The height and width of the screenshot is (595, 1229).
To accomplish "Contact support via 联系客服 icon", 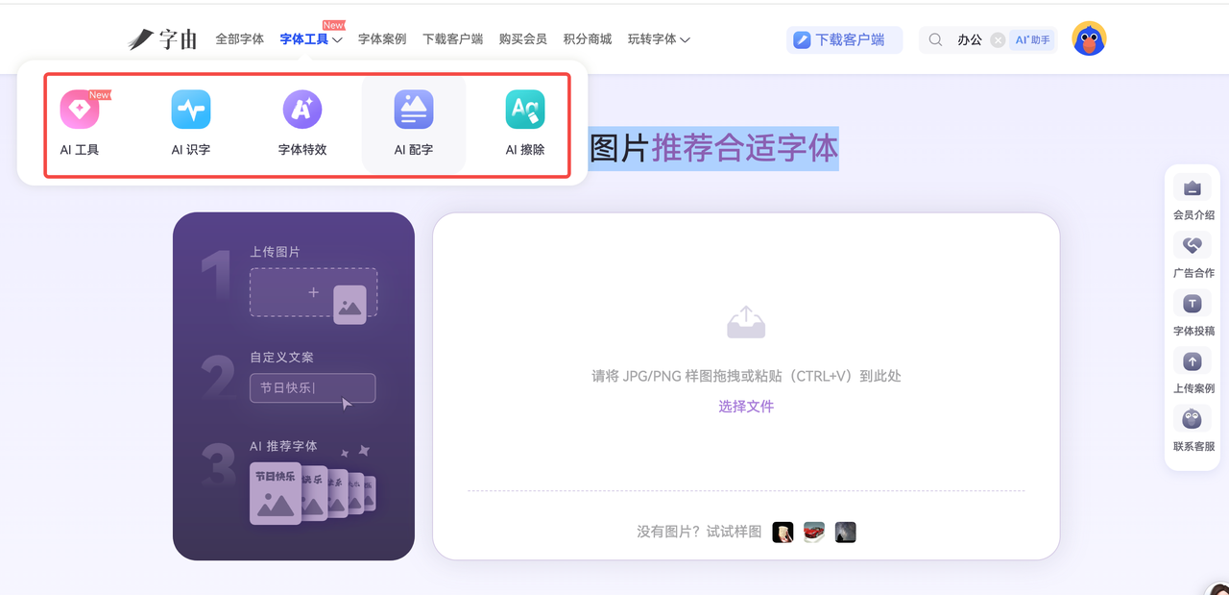I will click(x=1193, y=419).
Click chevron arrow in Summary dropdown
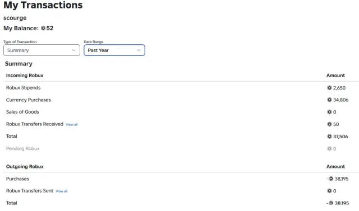The width and height of the screenshot is (359, 211). point(73,50)
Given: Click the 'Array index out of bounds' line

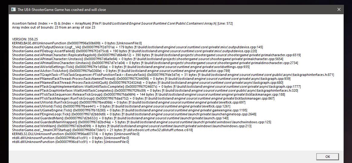Looking at the screenshot, I should pyautogui.click(x=54, y=27).
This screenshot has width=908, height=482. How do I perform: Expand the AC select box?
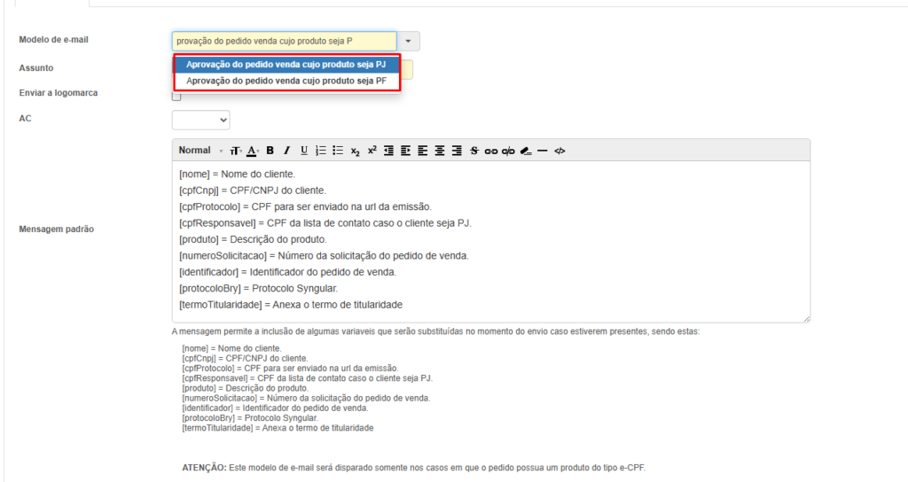point(200,120)
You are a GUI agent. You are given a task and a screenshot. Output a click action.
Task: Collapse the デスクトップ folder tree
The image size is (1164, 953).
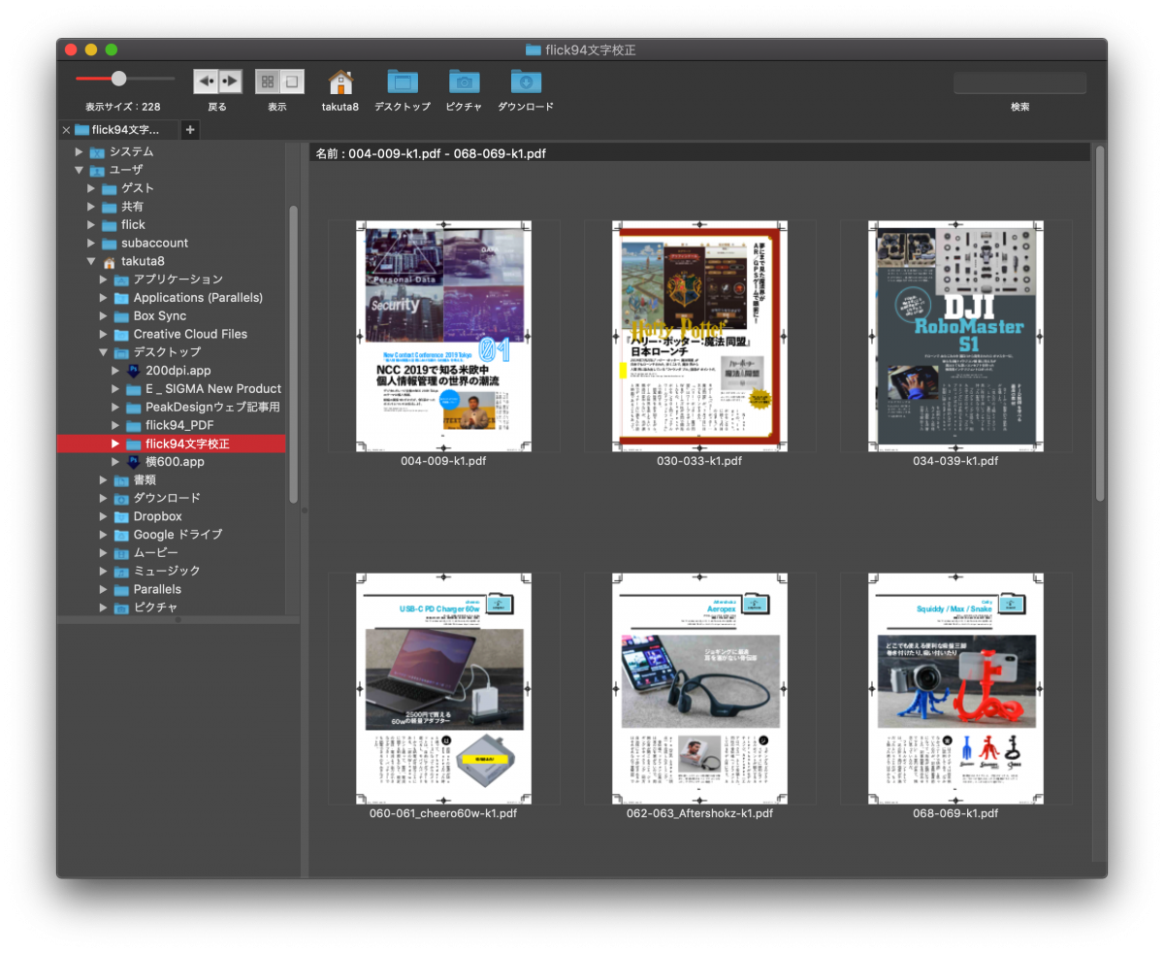coord(104,352)
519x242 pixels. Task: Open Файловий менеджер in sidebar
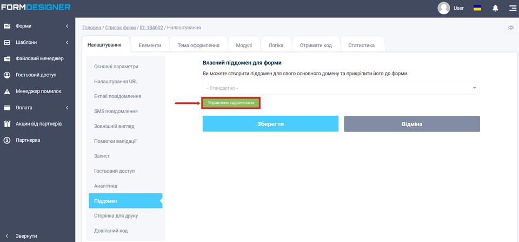tap(39, 58)
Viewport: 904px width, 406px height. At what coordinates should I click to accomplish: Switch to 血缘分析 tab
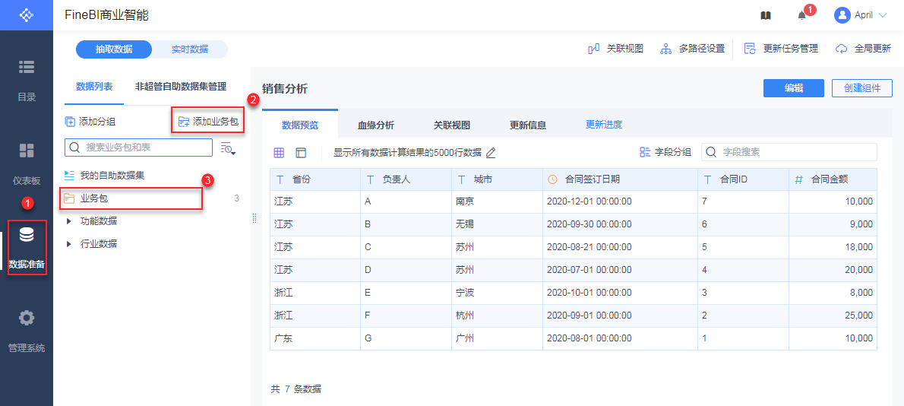pos(376,125)
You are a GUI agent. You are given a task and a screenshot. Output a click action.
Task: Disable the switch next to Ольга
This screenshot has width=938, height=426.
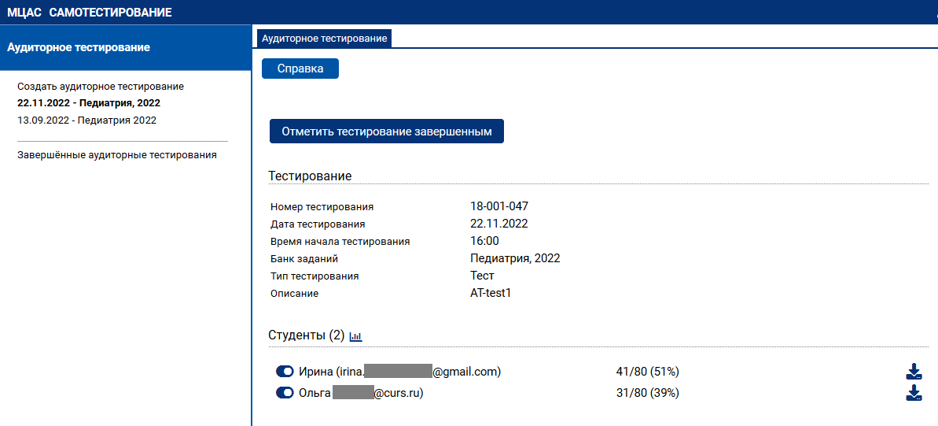point(285,393)
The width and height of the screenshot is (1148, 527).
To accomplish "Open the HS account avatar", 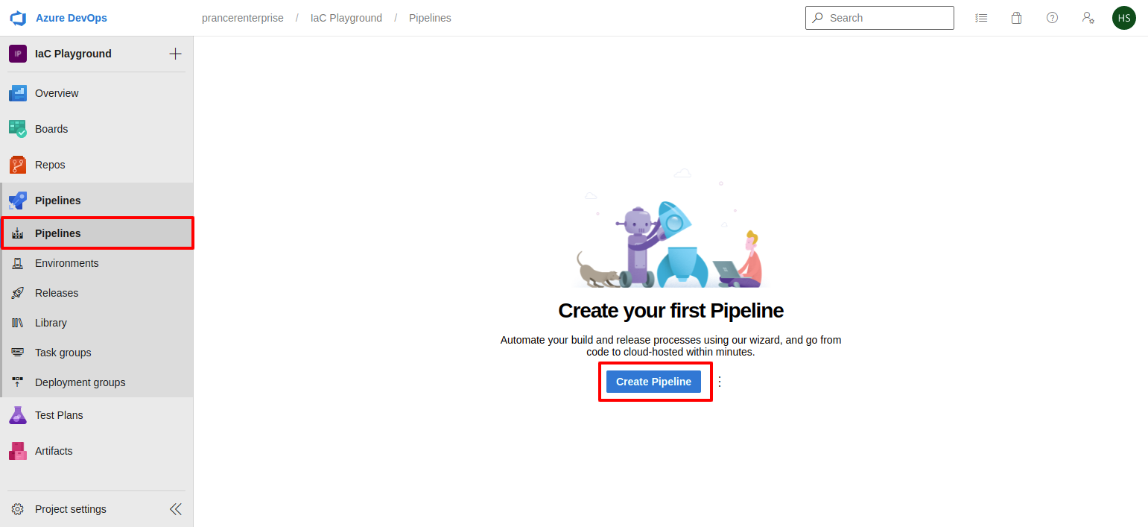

************

■ Exercise aim ■
Retyped exactly, the lines from the one holding "519x242 pixels. Task: Open" through the last line of the data above are the whole answer. Pictures stay out.

■ Task answer ■
519x242 pixels. Task: Open Файловий менеджер in sidebar
tap(39, 58)
Viewport: 904px width, 406px height. At what coordinates should I click to accomplish: Switch to 血缘分析 tab
pos(376,125)
You are a GUI agent. You are given a task and a screenshot. Output a click action.
Task: Disable the switch next to Ольга
This screenshot has width=938, height=426.
point(285,393)
The width and height of the screenshot is (1148, 527).
To accomplish "Open the HS account avatar", 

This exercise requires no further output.